Hey, Aline (founder of interviewing.io) here. This is the fourth post in our Guest Author series.
In this post, our Guest Author, Alexey Komissarouk, talks about how advantageous it is to have hiring managers (rather than individual members of the team) conduct the first technical screen, effectively combining the technical interview and the hiring manager sell call. At interviewing.io, where the first interaction an engineering candidate will have with a company is always with another engineer (and often with a hiring manager), we’re strong advocates of this approach. Why? Because selling matters at every stage of the process — in this market, interviews aren’t just for vetting anymore — and hiring managers can sell in a way that a peer cannot. And because hiring managers are going to be among the best-calibrated interviewers, which means that they’ll save the rest of the team time downstream.
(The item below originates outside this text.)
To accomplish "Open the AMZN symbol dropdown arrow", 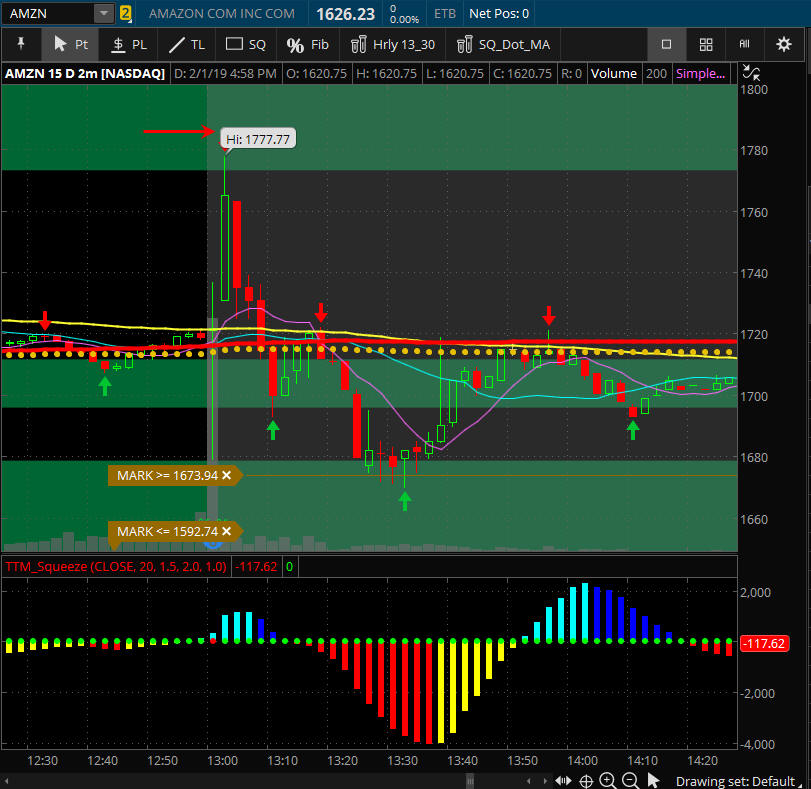I will pyautogui.click(x=103, y=14).
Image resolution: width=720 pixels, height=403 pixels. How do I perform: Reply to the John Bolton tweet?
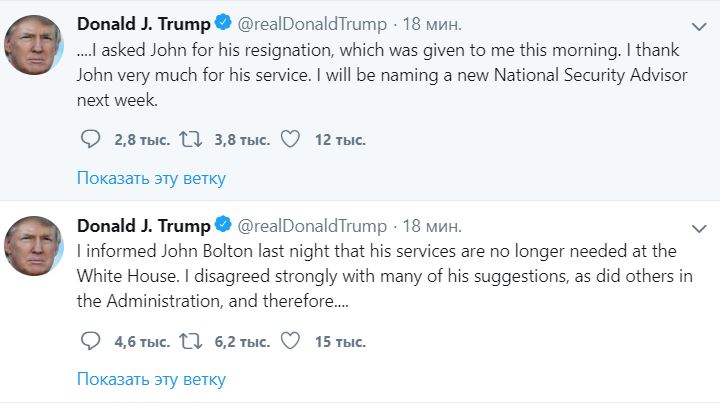coord(90,341)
Caveat: Yes, yes, almost everything about the interviewing / recruiting process is broken. Sometimes though, you just have to play the hand you’re dealt and settle for minor improvements.
The 75-minute HMTPS is my proposed minor improvement.

What is the HMTPS?
It stands for “Hiring Manager Technical Phone Screen.” Since you asked, I’ve been pronouncing it “ham-tips.” It’s the call a candidate will have after their RPS (Recruiter Phone Screen), but before their onsite.
This combines two calls: the Technical Phone Screen (TPS), which is a coding exercise that usually happens before the onsite, and the HMS call, which is a call with the Hiring Manager (your would-be manager) that can be done before an onsite, or after, or not at all.
Instead of leaving the HMS call to languish, I combine them into one – the HMTPS. It takes 75 minutes.
Why combine the two interviews?
An ideal interview loop has as few steps as possible, and gets to a decision ASAP. By combining these two steps you shorten the intro-to-offer by ~1 week and reduce candidate dropoff by 5-10%.
It’s also a lot less work for recruiters playing scheduling battleship.1
Finally, Hiring Managers will, on average, be better at selling working at the company – it’s kind of their job.
Why 75 minutes?
We’re combining a 30-minute call and a 60-minute call, and combining the 15-minute Q&A at the end of each into one, like so:

I’m also more comfortable shortening the ~50 minute technical question into 30 minutes because (a) I’m pretty calibrated on my question, having run it 200+ times at this point, and so can get most of the signal I’m looking for within the first 30 minutes.
I’ve tried doing this call in 60 minutes and it ends up feeling pretty rushed; not to say somebody else couldn’t pull that off, but I’ve appreciated the bit of space. Also, since most candidates don’t schedule in 15-minute increments, we can always go a little long (up to the 90 minute mark) if we need to.
Why is this good for the hiring manager?
First, it’s easier to schedule (usually towards the end of the day). Second, it usually gives me enough time with the candidate so that I end up being pretty confident about how they’ll do both at the job and on the onsite. I haven’t quantified this yet, but anecdotally I have been surprised by onsite interviewer feedback much more rarely when I do this.
Why is this good for the candidate?
It’s one fewer hoop to jump through. Also, whether or not they get along with me as their future manager – both technically and interpersonally – can, and should, be a pretty strong determinant as to whether they should continue with the process. This gives a more accurate and realistic signal, since we are both coding together and talking about work.
When is this a bad idea?
This makes the Hiring Manager a bit of a bottleneck in interviewing; once a company gets to the point where you are interviewing for titles like “Senior Software Engineer, Team TBD” you have to round robin TPS-es to the rest of your Phone Screen Team.
Also, as the HM I likely have some unreasonable biases (Golang engineers, I’m looking at you), and making me the bottleneck in interviewing exacerbates those. That said, the HM’s bias is going to be applied sooner or later in the interview process, and my take is that between the more effective selling and the time savings (both for the HMTPS and downstream), the benefits outlined are worth it.